■ **Selected excerpt**:
+ + +

The inequalities are with respect to a cone C defined as the Cartesian
product of N + M + 1 cones:
C = C_0 x C_1 x .... x C_N x C_{N+1} x ... x C_{N+M}.
The first cone C_0 is the nonnegative orthant of dimension ml.
The next N cones are 2nd order cones of dimension mq[0], ..., mq[N-1].
The second order cone of dimension m is defined as
{ (u0, u1) in R x R^{m-1} | u0 >= ||u1||_2 }.
The next M cones are positive semidefinite cones of order ms[0], ...,
ms[M-1] >= 0.
Input arguments (basic usage).
P is a dense or sparse 'd' matrix of size (n,n) with the lower
triangular part of the Hessian of the objective stored in the
lower triangle. Must be positive semidefinite.
q is a dense 'd' matrix of size (n,1).
dims is a dictionary with the dimensions of the components of C.
It has three fields.
- dims['l'] = ml, the dimension of the nonnegative orthant C_0.
(ml >= 0.)
- dims['q'] = mq = [ mq[0], mq[1], ..., mq[N-1] ], a list of N
integers with the dimensions of the second order cones
C_1, ..., C_N. (N >= 0 and mq[k] >= 1.)
- dims['s'] = ms = [ ms[0], ms[1], ..., ms[M-1] ], a list of M
integers with the orders of the semidefinite cones
C_{N+1}, ..., C_{N+M}. (M >= 0 and ms[k] >= 0.)

+ + +

■ **Short problem**: Please reproduce the passage on the cone C and its input arguments in full, character for character.

■ **Dataset extract**:

+ + +

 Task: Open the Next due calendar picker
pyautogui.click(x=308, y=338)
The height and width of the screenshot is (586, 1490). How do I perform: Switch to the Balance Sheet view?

+ + +

■ **Result below**:
The inequalities are with respect to a cone C defined as the Cartesian
product of N + M + 1 cones:
C = C_0 x C_1 x .... x C_N x C_{N+1} x ... x C_{N+M}.
The first cone C_0 is the nonnegative orthant of dimension ml.
The next N cones are 2nd order cones of dimension mq[0], ..., mq[N-1].
The second order cone of dimension m is defined as
{ (u0, u1) in R x R^{m-1} | u0 >= ||u1||_2 }.
The next M cones are positive semidefinite cones of order ms[0], ...,
ms[M-1] >= 0.
Input arguments (basic usage).
P is a dense or sparse 'd' matrix of size (n,n) with the lower
triangular part of the Hessian of the objective stored in the
lower triangle. Must be positive semidefinite.
q is a dense 'd' matrix of size (n,1).
dims is a dictionary with the dimensions of the components of C.
It has three fields.
- dims['l'] = ml, the dimension of the nonnegative orthant C_0.
(ml >= 0.)
- dims['q'] = mq = [ mq[0], mq[1], ..., mq[N-1] ], a list of N
integers with the dimensions of the second order cones
C_1, ..., C_N. (N >= 0 and mq[k] >= 1.)
- dims['s'] = ms = [ ms[0], ms[1], ..., ms[M-1] ], a list of M
integers with the orders of the semidefinite cones
C_{N+1}, ..., C_{N+M}. (M >= 0 and ms[k] >= 0.)